Biggs remains in Belmarsh prison, incapacitated through a stroke. A statement issued by his son yesterday read: "We as a family are very sad with the death of Mr Slipper. Even though my father and Mr Slipper were on different sides of the fence there was a high and mutual respect between them." Mr Slipper, then a detective superintendent, was one of the legendary Flying Squad detectives who hunted the Great Train Robbers who stole £2.6m (£350m in today's money) from a mail train in August 1963 - the biggest robbery of its kind. Mr Slipper arrested Biggs and several of the other robbers. Bruce Reynolds, who masterminded the crime, said yesterday: "He was always affable. He was a big man and that sort of weight carries some force in the underworld. So he was quite a character and very well known by friend and foe."
Other tributes came from more obvious sources. Detective Chief Superintendent Barry Phillips, of the Flying Squad, said: "Through the illustrious history of the Flying Squad, Jack Slipper is a name that sits above all others as a tenacious investigator and well-respected head of the Flying Squad.''
The Great Train Robbery was one of many major cases Mr Slipper helped to investigate. His proudest achievement was in bringing to justice the murderers of three police officers in Shepherd's Bush in 1966, when his knowledge of the underworld in west London came to the fore. One of those convicted, Harry Roberts, remains in prison.
The lives of the Great Train Robbers
By Charlotte Philby
* Ronald Biggs got 30 years, but escaped after 15 months.

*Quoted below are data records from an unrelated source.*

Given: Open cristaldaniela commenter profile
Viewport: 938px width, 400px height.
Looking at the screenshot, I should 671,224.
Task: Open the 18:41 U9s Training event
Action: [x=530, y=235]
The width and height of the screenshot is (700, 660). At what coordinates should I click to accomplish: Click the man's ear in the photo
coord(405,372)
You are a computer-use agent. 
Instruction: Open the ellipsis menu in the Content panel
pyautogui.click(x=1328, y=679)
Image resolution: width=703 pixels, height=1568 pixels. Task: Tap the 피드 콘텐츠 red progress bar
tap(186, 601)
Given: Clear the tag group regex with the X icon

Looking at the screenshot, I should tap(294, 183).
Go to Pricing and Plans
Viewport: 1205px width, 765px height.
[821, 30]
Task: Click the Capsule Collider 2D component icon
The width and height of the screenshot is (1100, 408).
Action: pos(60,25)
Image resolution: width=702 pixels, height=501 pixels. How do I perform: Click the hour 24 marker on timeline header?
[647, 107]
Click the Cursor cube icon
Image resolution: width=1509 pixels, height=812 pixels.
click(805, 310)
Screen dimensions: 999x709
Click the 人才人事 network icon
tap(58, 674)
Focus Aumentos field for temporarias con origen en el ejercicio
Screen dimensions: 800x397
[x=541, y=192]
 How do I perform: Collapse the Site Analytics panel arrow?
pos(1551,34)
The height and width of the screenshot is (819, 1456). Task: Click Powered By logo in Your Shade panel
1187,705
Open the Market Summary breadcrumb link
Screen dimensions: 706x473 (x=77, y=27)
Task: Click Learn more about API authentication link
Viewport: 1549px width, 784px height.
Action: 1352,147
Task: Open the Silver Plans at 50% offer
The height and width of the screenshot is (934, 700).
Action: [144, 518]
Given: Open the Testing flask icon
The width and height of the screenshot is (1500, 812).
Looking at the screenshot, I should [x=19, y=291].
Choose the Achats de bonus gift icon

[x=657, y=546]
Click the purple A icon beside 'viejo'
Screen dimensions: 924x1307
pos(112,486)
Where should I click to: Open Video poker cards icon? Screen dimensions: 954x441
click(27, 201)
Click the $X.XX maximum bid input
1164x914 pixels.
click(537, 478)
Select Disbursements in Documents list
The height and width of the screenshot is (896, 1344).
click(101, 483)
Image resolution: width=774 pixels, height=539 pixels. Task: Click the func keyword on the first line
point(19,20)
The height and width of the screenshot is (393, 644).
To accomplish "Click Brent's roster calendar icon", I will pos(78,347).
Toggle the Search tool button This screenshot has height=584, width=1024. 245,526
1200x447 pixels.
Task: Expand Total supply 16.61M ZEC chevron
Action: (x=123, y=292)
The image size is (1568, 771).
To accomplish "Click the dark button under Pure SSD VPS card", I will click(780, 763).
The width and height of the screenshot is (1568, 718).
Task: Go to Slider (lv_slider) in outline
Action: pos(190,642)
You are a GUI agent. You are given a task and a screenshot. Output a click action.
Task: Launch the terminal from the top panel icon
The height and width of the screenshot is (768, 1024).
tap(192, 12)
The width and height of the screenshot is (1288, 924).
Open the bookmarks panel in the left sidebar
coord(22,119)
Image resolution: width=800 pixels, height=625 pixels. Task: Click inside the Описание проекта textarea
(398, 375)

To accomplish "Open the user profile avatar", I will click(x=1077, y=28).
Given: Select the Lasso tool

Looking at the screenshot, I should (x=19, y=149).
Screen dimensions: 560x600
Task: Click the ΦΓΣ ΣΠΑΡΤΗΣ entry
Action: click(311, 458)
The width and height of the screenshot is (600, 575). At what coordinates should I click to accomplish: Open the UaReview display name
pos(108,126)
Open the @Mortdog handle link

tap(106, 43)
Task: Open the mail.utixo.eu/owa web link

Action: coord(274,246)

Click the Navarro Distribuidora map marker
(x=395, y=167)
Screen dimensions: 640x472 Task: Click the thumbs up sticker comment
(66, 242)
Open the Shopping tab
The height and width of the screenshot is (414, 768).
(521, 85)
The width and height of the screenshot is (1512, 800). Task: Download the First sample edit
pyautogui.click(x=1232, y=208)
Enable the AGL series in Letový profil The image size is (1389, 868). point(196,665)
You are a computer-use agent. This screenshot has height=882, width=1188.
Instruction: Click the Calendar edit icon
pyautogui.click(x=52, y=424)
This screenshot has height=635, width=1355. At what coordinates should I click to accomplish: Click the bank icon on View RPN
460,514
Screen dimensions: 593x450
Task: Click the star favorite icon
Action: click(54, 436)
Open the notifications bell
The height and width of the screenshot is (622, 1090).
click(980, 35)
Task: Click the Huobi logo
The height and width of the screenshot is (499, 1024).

He fled to Australia then Brazil, returning in 2001. He is in frail condition in Belmarsh Prison.
* Charlie Wilson was jailed for 30 years. He escaped in 1964 but was caught in Canada in 1968. In 1990, at 58, he was shot dead over a drugs deal.
* Bruce Reynolds, a former antiques dealer and the ringleader, was arrested in Torquay in 1969 and sentenced to 25 years; he served 10.
* Ronald "Buster" Edwards surrendered in 1966 after three years in Mexico. He served nine years and became a flower seller. He killed himself in 1994.
* Roy James, the getaway driver, got 30 years and served 12. In 1993, he got six years for a shooting. He died in 1997.
* James "Big Jim" Hussey, a decorator, got 30 years and was freed in 1975. In 1981 he got 10 years for assault, and another 10 in 1989 for a cocaine deal.
* Tommy Wisbey, a bookmaker, got 30 years and was freed in 1976. In 1989, he was jailed for 10 years, for the cocaine deal with Hussey. He is now disabled after an operation.